Infringing domain name is advertising injury for insurance purposes
In State Auto Prop and Cas Ins Co v Travelers Indem Co of Am, the US Court of Appeals for the Fourth Circuit has ruled that the registration and use of a domain name that infringes another's trademark is an advertising injury for the purposes of an insurance policy. The court also held that the domain name used the trademark "in the course of advertising" as it led customers to advertisements on the related site.
In 1996 Travelers Indemnity Company of America issued Nissan Computer Corp (NCC) with a policy that provided coverage for any "advertising injury caused by an offence committed in the course of advertising [NCC's] goods, products or services". The policy defined 'advertising injury' to include harm caused by NCC's "misappropriation of advertising ideas or style of doing business". NCC also took out an identically worded policy with a second insurer, State Auto Property and Casualty Company.

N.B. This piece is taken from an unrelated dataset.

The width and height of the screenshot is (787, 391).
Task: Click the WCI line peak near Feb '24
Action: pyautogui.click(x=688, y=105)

NCC registered the domain names 'nissan.com' and 'nissan.net', establishing websites that advertised its products and services as well as those of companies in the automotive industry. Predictably, Nissan Motor Company brought suit against NCC for trademark infringement and related claims (see Commercial content banned from 'nissan.com' website).

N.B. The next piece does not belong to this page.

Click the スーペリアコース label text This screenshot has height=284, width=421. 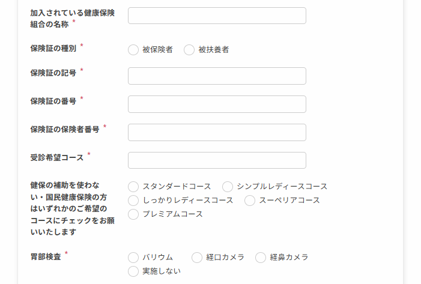click(x=289, y=201)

NCC sought insurance coverage from both insurance companies in relation to the lawsuit. State Auto Property honoured its policy, while Travelers contended that the policy did not cover the situation because:
- the term 'misappropriation' referred only to common-law misappropriation and did not include trademark infringement;
- NCC's registration of the domain names did not constitute an advertising injury; and
- the damage that Nissan allegedly experienced did not occur "in the course of advertising" by NCC - it was instead the result of advertising by other parties.
The US District Court for the Eastern District of North Carolina agreed with these arguments and issued a declaratory judgment in favour of Travelers.

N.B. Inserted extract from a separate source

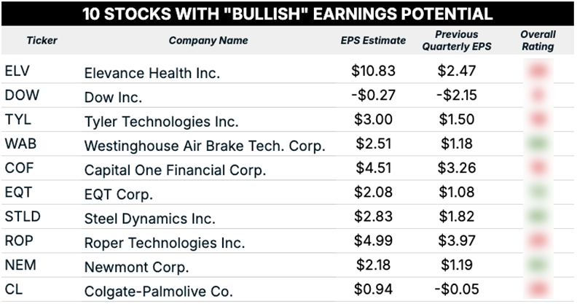Click the Previous Quarterly EPS header

point(456,40)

On appeal, the Fourth Circuit reversed this decision on all three grounds. With respect to the meaning of 'misappropriation', the court found that North Carolina's Supreme Court would likely afford the term a common and general meaning that includes trademark infringement (as was the case with the majority of courts that had already dealt with the issue). The court held that any ambiguity should be the insurer's responsibility, particularly where two insurers with identically worded policies differ over whether coverage exists.
Considering whether registration of a domain name constitutes an advertising injury, the Fourth Circuit found that a trademark constitutes an 'advertising idea' the misuse of which can give rise to an advertising injury. With respect to NCC's claim that it had not caused damage, the court found that leading consumers to advertisements on a website is an act that occurs "in the course of advertising".
Although this decision turned on a federal appellate court's construction of one state's laws, the decision is likely to have important ramifications for how insurance policies related to internet activity are interpreted nationwide, and the coverage afforded to domain name registrants.